- **Source data**:
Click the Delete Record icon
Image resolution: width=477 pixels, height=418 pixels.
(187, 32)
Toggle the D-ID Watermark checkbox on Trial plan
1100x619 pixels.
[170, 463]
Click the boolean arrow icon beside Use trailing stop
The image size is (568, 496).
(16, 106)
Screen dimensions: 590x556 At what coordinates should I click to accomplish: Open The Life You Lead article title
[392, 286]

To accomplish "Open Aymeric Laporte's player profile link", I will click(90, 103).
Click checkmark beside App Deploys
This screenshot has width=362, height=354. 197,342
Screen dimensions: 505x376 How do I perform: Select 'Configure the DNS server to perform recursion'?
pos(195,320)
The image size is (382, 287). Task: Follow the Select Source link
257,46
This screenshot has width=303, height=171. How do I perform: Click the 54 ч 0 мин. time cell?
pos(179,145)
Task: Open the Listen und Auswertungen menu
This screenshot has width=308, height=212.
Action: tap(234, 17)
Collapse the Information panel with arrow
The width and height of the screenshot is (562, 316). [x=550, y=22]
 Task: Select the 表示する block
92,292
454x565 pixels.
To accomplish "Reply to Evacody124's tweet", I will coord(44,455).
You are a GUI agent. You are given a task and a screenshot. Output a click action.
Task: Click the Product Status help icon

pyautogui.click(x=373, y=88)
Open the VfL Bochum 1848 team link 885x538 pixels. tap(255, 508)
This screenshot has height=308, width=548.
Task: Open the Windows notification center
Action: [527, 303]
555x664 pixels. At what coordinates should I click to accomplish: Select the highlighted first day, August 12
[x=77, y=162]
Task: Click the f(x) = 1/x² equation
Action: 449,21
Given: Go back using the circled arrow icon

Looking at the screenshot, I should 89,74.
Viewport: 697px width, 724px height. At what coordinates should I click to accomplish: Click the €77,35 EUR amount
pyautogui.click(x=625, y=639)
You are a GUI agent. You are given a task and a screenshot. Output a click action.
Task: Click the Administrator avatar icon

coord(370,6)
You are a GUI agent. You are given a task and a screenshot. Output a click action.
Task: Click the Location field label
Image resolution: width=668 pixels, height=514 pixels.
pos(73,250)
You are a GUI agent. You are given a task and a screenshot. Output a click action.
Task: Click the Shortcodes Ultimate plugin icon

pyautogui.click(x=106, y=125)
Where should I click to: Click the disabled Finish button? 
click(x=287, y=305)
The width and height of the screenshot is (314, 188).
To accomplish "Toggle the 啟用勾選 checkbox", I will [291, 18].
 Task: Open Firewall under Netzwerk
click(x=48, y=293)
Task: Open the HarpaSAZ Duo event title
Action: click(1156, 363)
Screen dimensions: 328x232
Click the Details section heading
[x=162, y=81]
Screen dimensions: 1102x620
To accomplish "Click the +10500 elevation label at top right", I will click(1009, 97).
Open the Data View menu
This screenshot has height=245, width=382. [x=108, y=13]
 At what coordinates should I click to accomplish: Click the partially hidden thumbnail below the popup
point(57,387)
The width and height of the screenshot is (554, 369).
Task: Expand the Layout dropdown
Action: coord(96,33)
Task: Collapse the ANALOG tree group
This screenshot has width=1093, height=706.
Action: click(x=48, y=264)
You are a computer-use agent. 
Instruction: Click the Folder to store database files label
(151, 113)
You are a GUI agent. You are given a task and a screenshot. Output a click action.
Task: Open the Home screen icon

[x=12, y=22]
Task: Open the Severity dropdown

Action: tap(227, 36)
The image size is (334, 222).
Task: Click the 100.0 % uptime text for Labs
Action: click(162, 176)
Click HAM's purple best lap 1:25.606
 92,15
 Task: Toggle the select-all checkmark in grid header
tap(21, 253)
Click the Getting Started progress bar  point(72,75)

- **Work instruction**: Please reproduce every line of the material word for word.

- **Result of this task**:
Click the Delete Record icon
Image resolution: width=477 pixels, height=418 pixels.
(187, 32)
Toggle the D-ID Watermark checkbox on Trial plan
1100x619 pixels.
[170, 463]
Click the boolean arrow icon beside Use trailing stop
The image size is (568, 496).
(16, 106)
Screen dimensions: 590x556 At what coordinates should I click to accomplish: Open The Life You Lead article title
[392, 286]

To accomplish "Open Aymeric Laporte's player profile link", I will click(90, 103).
Click checkmark beside App Deploys
This screenshot has width=362, height=354. 197,342
Screen dimensions: 505x376 How do I perform: Select 'Configure the DNS server to perform recursion'?
pos(195,320)
The image size is (382, 287). Task: Follow the Select Source link
257,46
This screenshot has width=303, height=171. How do I perform: Click the 54 ч 0 мин. time cell?
pos(179,145)
Task: Open the Listen und Auswertungen menu
This screenshot has width=308, height=212.
Action: tap(234, 17)
Collapse the Information panel with arrow
The width and height of the screenshot is (562, 316). [x=550, y=22]
 Task: Select the 表示する block
92,292
454x565 pixels.
To accomplish "Reply to Evacody124's tweet", I will coord(44,455).
You are a GUI agent. You are given a task and a screenshot. Output a click action.
Task: Click the Product Status help icon

pyautogui.click(x=373, y=88)
Open the VfL Bochum 1848 team link 885x538 pixels. tap(255, 508)
This screenshot has height=308, width=548.
Task: Open the Windows notification center
Action: [527, 303]
555x664 pixels. At what coordinates should I click to accomplish: Select the highlighted first day, August 12
[x=77, y=162]
Task: Click the f(x) = 1/x² equation
Action: 449,21
Given: Go back using the circled arrow icon

Looking at the screenshot, I should 89,74.
Viewport: 697px width, 724px height. At what coordinates should I click to accomplish: Click the €77,35 EUR amount
pyautogui.click(x=625, y=639)
You are a GUI agent. You are given a task and a screenshot. Output a click action.
Task: Click the Administrator avatar icon

coord(370,6)
You are a GUI agent. You are given a task and a screenshot. Output a click action.
Task: Click the Location field label
Image resolution: width=668 pixels, height=514 pixels.
pos(73,250)
You are a GUI agent. You are given a task and a screenshot. Output a click action.
Task: Click the Shortcodes Ultimate plugin icon

pyautogui.click(x=106, y=125)
Where should I click to: Click the disabled Finish button? 
click(x=287, y=305)
The width and height of the screenshot is (314, 188).
To accomplish "Toggle the 啟用勾選 checkbox", I will [291, 18].
 Task: Open Firewall under Netzwerk
click(x=48, y=293)
Task: Open the HarpaSAZ Duo event title
Action: click(1156, 363)
Screen dimensions: 328x232
Click the Details section heading
[x=162, y=81]
Screen dimensions: 1102x620
To accomplish "Click the +10500 elevation label at top right", I will click(1009, 97).
Open the Data View menu
This screenshot has height=245, width=382. [x=108, y=13]
 At what coordinates should I click to accomplish: Click the partially hidden thumbnail below the popup
point(57,387)
The width and height of the screenshot is (554, 369).
Task: Expand the Layout dropdown
Action: coord(96,33)
Task: Collapse the ANALOG tree group
This screenshot has width=1093, height=706.
Action: click(x=48, y=264)
You are a computer-use agent. 
Instruction: Click the Folder to store database files label
(151, 113)
You are a GUI agent. You are given a task and a screenshot. Output a click action.
Task: Open the Home screen icon

[x=12, y=22]
Task: Open the Severity dropdown

Action: tap(227, 36)
The image size is (334, 222).
Task: Click the 100.0 % uptime text for Labs
Action: click(162, 176)
Click HAM's purple best lap 1:25.606
 92,15
 Task: Toggle the select-all checkmark in grid header
tap(21, 253)
Click the Getting Started progress bar  point(72,75)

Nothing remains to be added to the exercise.